JM: It was thanks to your
diligence and trained eye that one of these letters ( June 9, 1944)
referring to some of The New Yorker's poems
- which had been misfiled at the Beineke-Library
- made its way into the Karlinsky edition of the VNabokov-E.Wilson
correspondence (and included in your Vladimir Nabokov: The American
Years, pp. 73-75.)
......................................................................................................................................
"This derisive tone, fed up with the foolhardiness of humanity and
especially of the bourgeois, gets its strength from Flaubert’s intelligence and
extraordinary knack for parody.

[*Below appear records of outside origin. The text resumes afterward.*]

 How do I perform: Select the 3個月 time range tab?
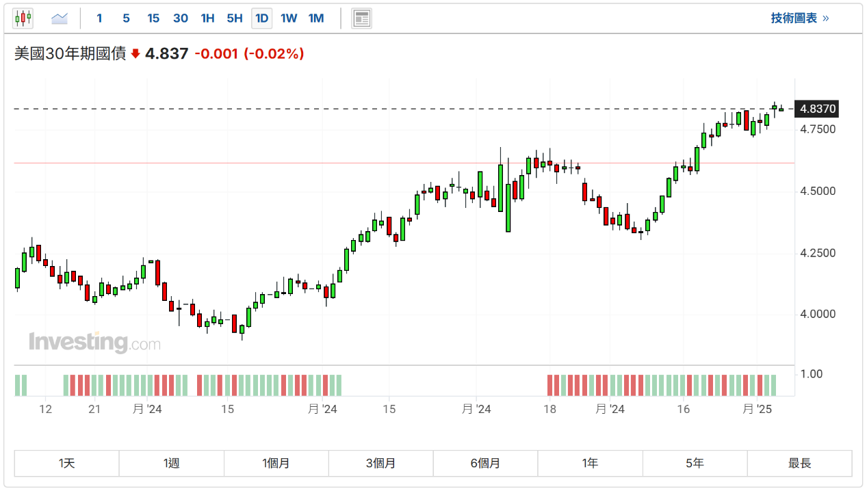click(380, 463)
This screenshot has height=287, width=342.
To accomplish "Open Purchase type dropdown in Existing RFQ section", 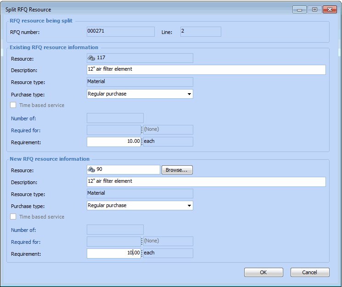I will [x=189, y=94].
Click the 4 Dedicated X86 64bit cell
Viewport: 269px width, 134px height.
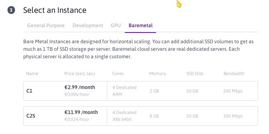(124, 116)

The training of his intellect and humor upon the
target of middle-class values, from which he tried to keep a distance his whole
life, and upon the new, comfortable, and peaceful daily life enabled by
modernity and industrialization, gives Flaubert’s voice a power with which many
writers today sympathize. In recent times, Flaubert admirers, especially among
young writers, have given great importance to identifying with this voice,
taking the mask of mockery, cynicism, and intelligence from Flaubert and placing
it over their own faces. When reading Nabokov’s Lolita, for instance,
one detects a Flaubertian sensibility behind the scornful needling of American
middle-class life. We all regard an eminent author’s derision of human
foolishness and mediocrity as appealing; we read his books, in some respects, to
hear these voices and live among them." (Orhan Pamuk: "Table
Talk")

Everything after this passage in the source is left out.